IMPORTANT ISSUES FOR THE HEMOPHILIA AND BLEEDING DISORDERS COMMUNITY OF WISCONSIN

BACKGROUND:  HEMOPHILIA is a bleeding disorder in which a clotting factor (usually factor VIII or Factor IX) is missing or does not function normally.  Most persons with hemophilia are male.  There are three different severities of hemophilia- severe, moderate and mild.  Many persons with hemophilia bleed internally into muscles and joints.  Bleeds in the brain or other organs can also occur and can be life-threatening. Approximately one in 5,000 males has hemophilia.  All races and economic groups are affected equally. 

VON WILLEBRAND DISEASE is a bleeding disorder in which von Willebrand factor, a protein that works with factor VIII, is missing or does not function normally.  von Willebrand disease affects both males and females and impacts 1%- 3% of the population.

WOMEN WITH BLEEDING DISORDERS, typically with a factor deficiency or von Willebrand disease, are prone to heavy or prolonged menstrual cycles and excessive bleeding after child birth (in addition to other bleeding symptomotology).

WISCONSIN TREATMENT CENTERS  In Wisconsin, four federally-funded hemophilia treatment centers (HTCs) provide medical care to 1630 patients with hemophilia, von Willebrand disease and other factor deficiencies.

ISSUES

Many persons with hemophilia and a number of persons with von Willebrand disease require the use of clotting factor concentrates to either treat or try to prevent bleeding.  Clotting factor concentrates are incredibly expensive biotech drugs that are often included in the category of specialty pharmacy. 

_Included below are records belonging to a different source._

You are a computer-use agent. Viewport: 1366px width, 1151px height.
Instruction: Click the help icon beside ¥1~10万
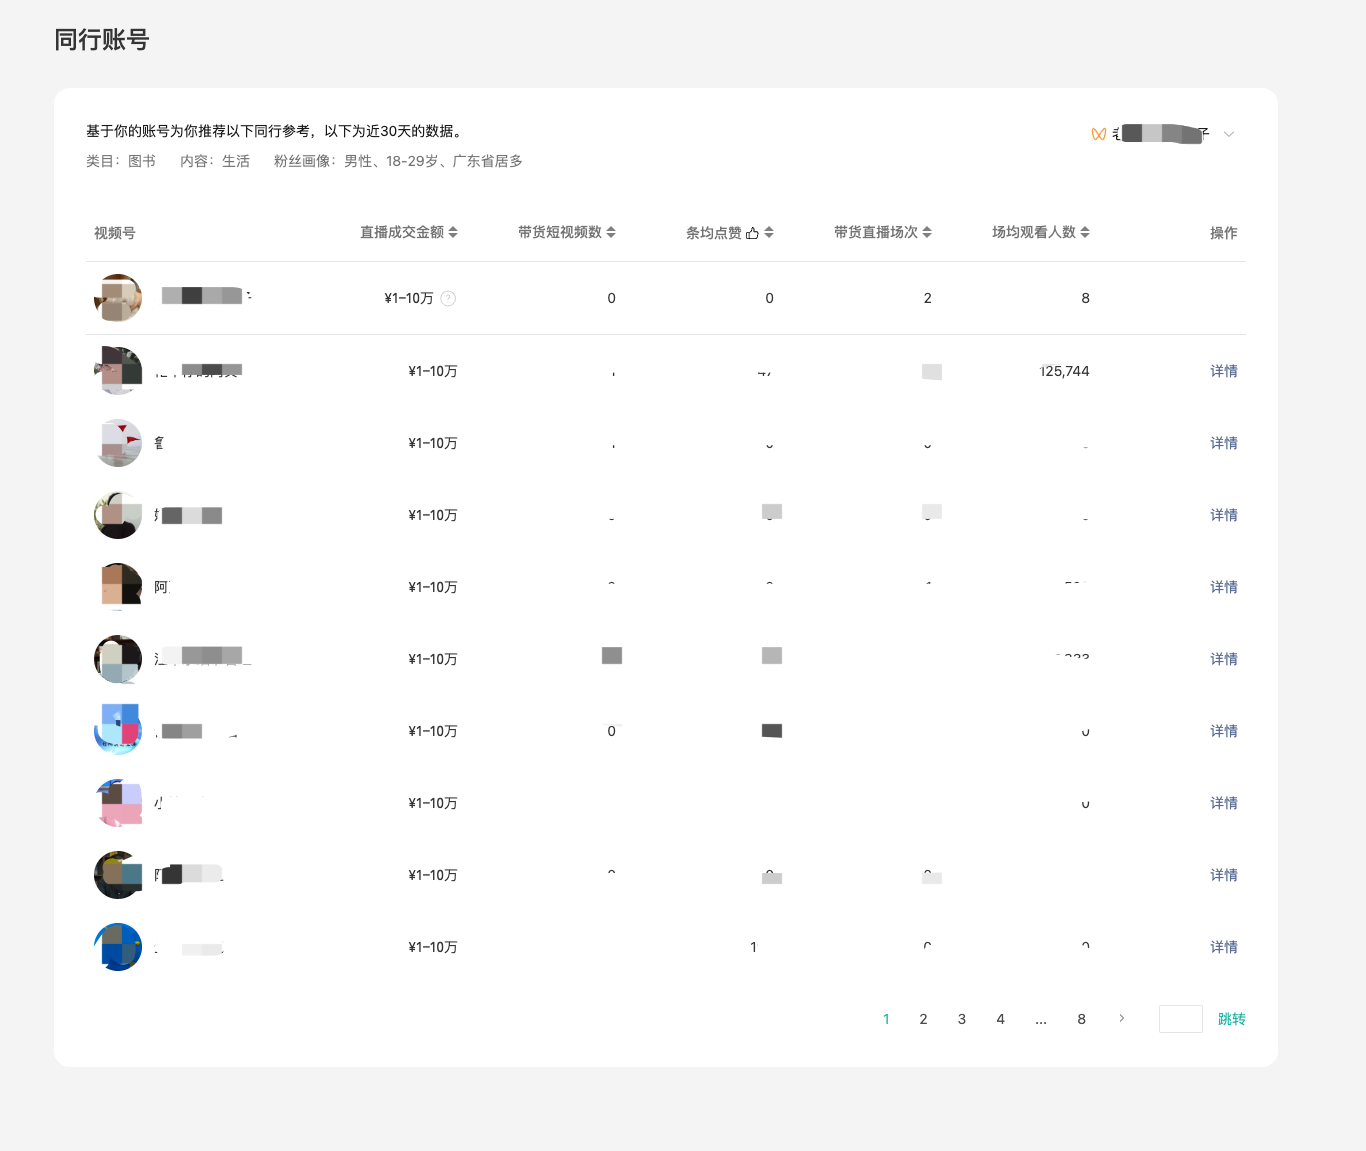(448, 298)
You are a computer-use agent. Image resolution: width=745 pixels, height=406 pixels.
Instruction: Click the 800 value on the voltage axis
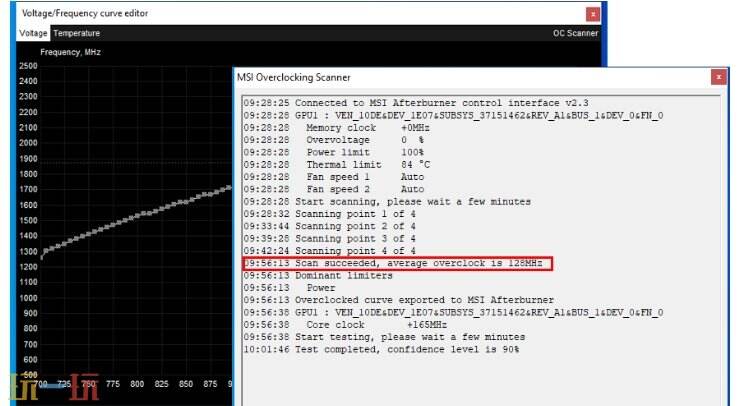(x=137, y=384)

• ACCESS TO A FULL FORMULARY OF CLOTTING FACTOR CONCENTRATES   There are a number of different clotting factor concentrates in different classifications of drugs.  Per the National Hemophilia Foundation Medical and Scientific Advisory council:  “Clotting factor therapies are neither pharmacologically or therapeutically equivalent and vary based on purity, half-life, recovery, method of manufacture, viral removal and inactivation processes, potential immunogenicity, and other attributes.”  All clotting factor concentrates are brand name.  None are generic.  It is important that there be no formulary restriction on clotting factor concentrates in any Medicaid formulary.

• ACCESS TO FEDERALLY-FUNDED HEMOPHILIA TREATMENT CENTERS (HTCs) THAT PROVIDE CLOTTING FACTOR CONCENTRATES  There are  presently three HTCs in Wisconsin (Green Bay- Hemophilia Outreach Center, Madison- University of Wisconsin and Milwaukee-  Blood Center of Wisconsin) that serve patients and provide clotting factor concentrates to Wisconsin Medicaid patients.  It is important that these three HTC providers continue to be Medicaid approved so they can continue to earn revenue to support essential, non-reimbursed HTC patient services.

• ADEQUATE FUNDING FOR THE WISCONSIN CHRONIC DISEASE PROGRAM (WCDP)- also known as the Disease Aids Program   The WCDP helps to pay for the uncovered cost of  the very expensive clotting factor concentrates based on patient need, after all insurance has paid, for uninsured or underinsured hemophilia patients.  (The WCDP also pays benefits for chronic renal disease and cystic fibrosis.)   Adequate funding for the WCDP must be maintained, taking into account increased numbers of patients utilizing the program as well as health services and pharmacy inflation.  

• STANDARD OF SERVICE FOR ANY PROVIDER THAT SUPPLIES CLOTTING FACTOR CONCENTRATES TO PATIENTS WITH BLEEDING DISORDERS FOR ADMINISTRATION IN THE HOME   Any Medicaid or WCDP approved provider of clotting factor concentrates should meet a high standard of service to assure that all patients receive their potentially life-saving medications in an efficient and efficacious manner.